▸ Exercise instructions
Below are some records. Copy every line in them that holds "agent".

▸ Records to use
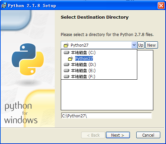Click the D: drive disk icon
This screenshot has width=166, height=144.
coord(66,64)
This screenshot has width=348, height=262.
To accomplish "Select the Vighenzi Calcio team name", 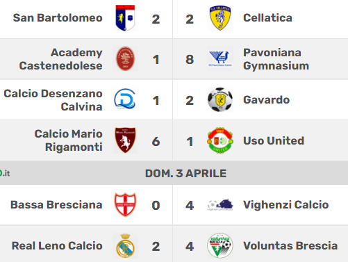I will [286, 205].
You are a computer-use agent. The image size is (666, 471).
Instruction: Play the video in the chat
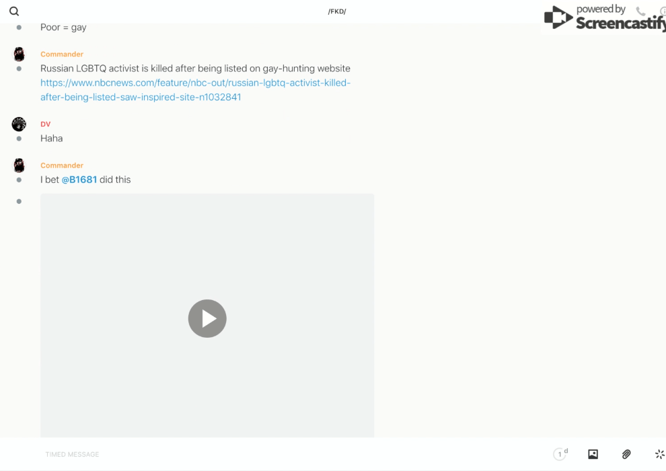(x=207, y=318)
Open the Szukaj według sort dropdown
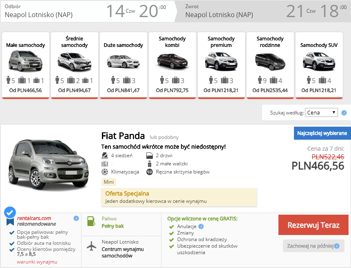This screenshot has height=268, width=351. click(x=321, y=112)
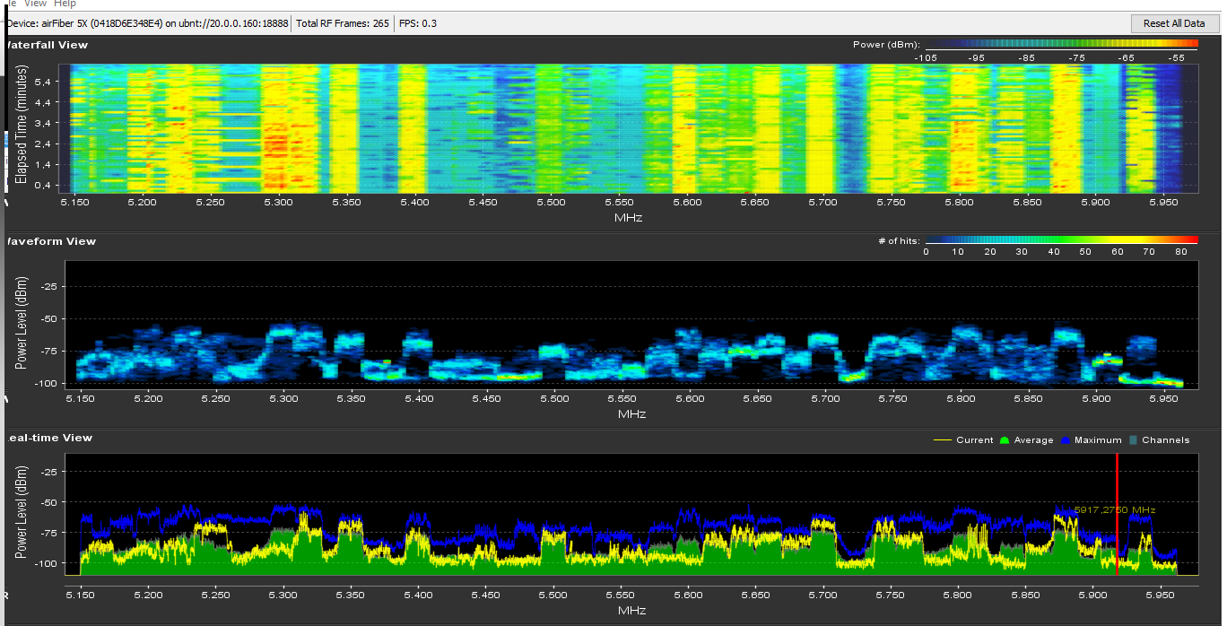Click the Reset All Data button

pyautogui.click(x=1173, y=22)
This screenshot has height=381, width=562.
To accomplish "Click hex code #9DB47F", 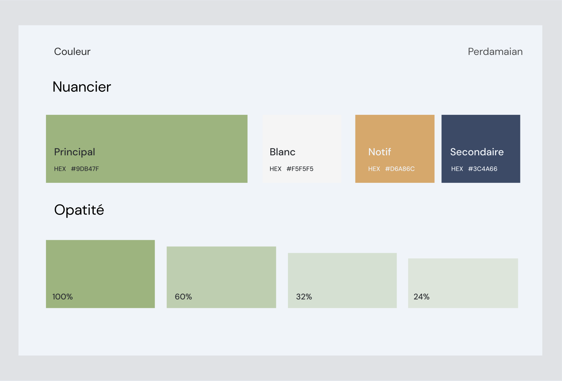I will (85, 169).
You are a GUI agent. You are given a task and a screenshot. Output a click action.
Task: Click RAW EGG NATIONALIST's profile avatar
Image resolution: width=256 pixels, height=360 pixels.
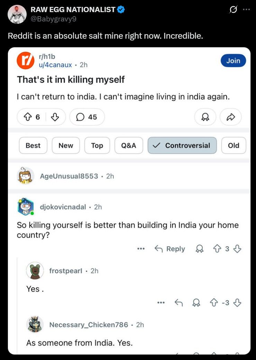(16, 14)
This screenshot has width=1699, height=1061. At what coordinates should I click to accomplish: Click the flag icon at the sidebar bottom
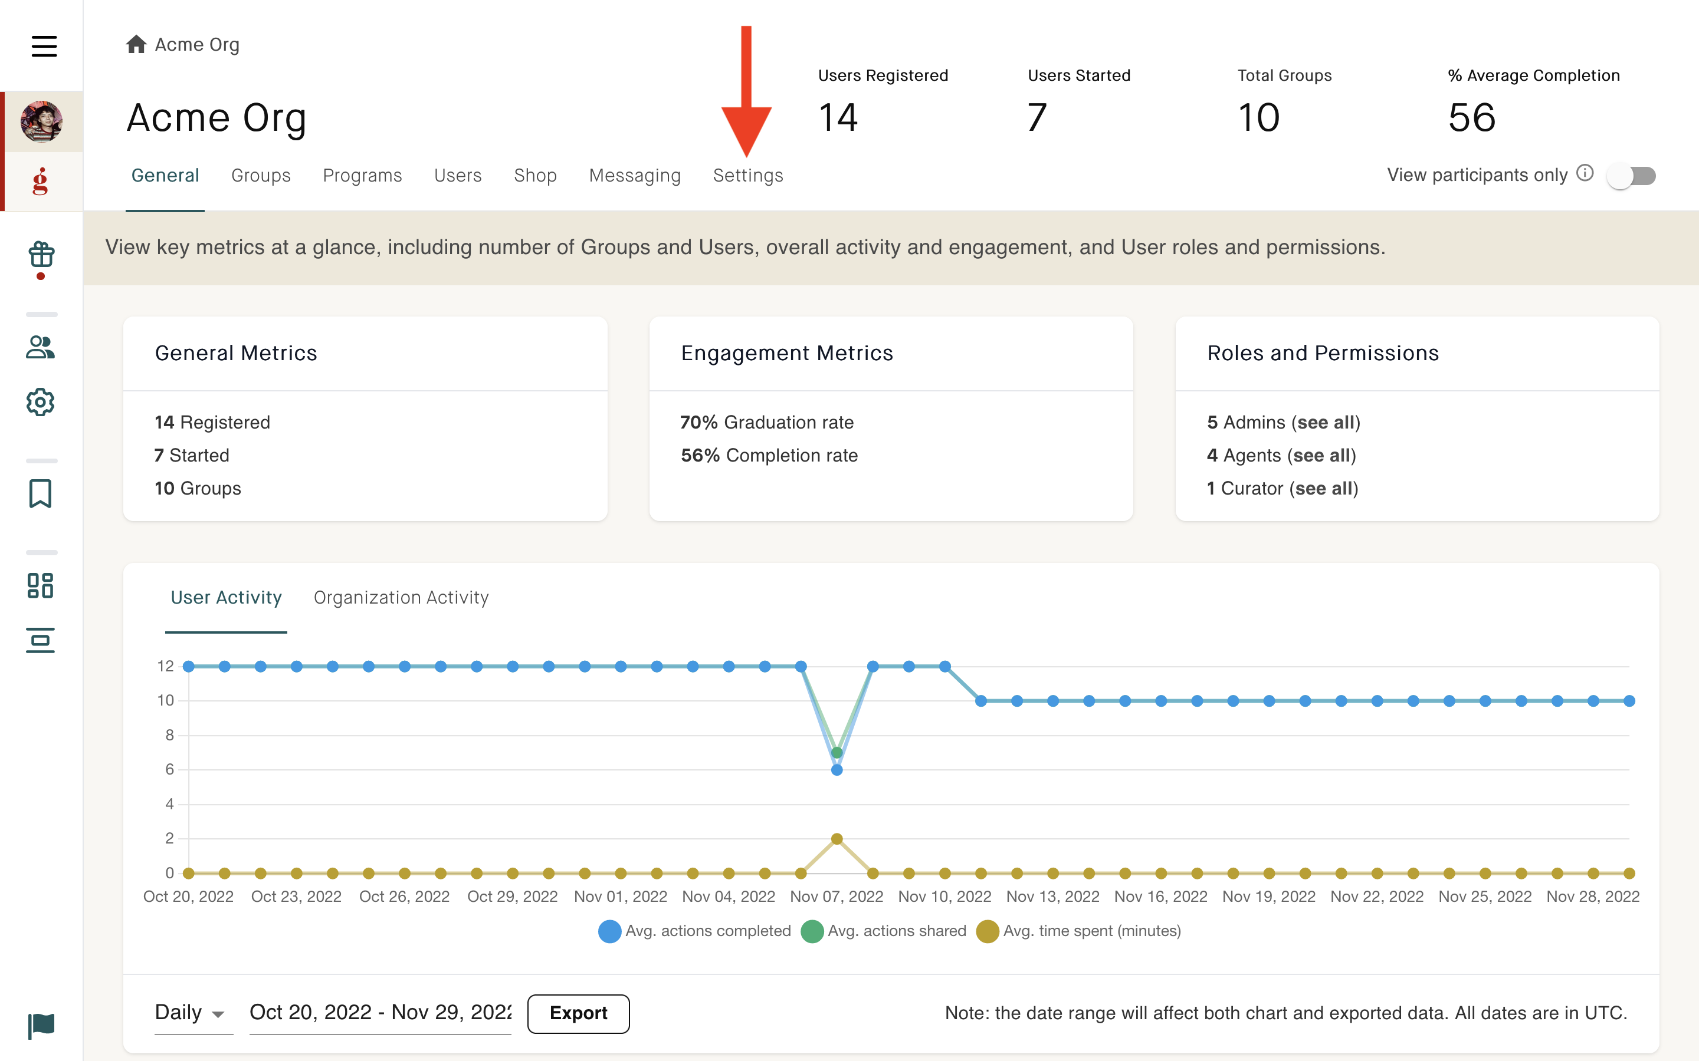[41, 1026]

▸ Output below
You are a computer-use agent. The image size is (666, 471).
You are a GUI agent. You are given a task and a screenshot. Output a click action.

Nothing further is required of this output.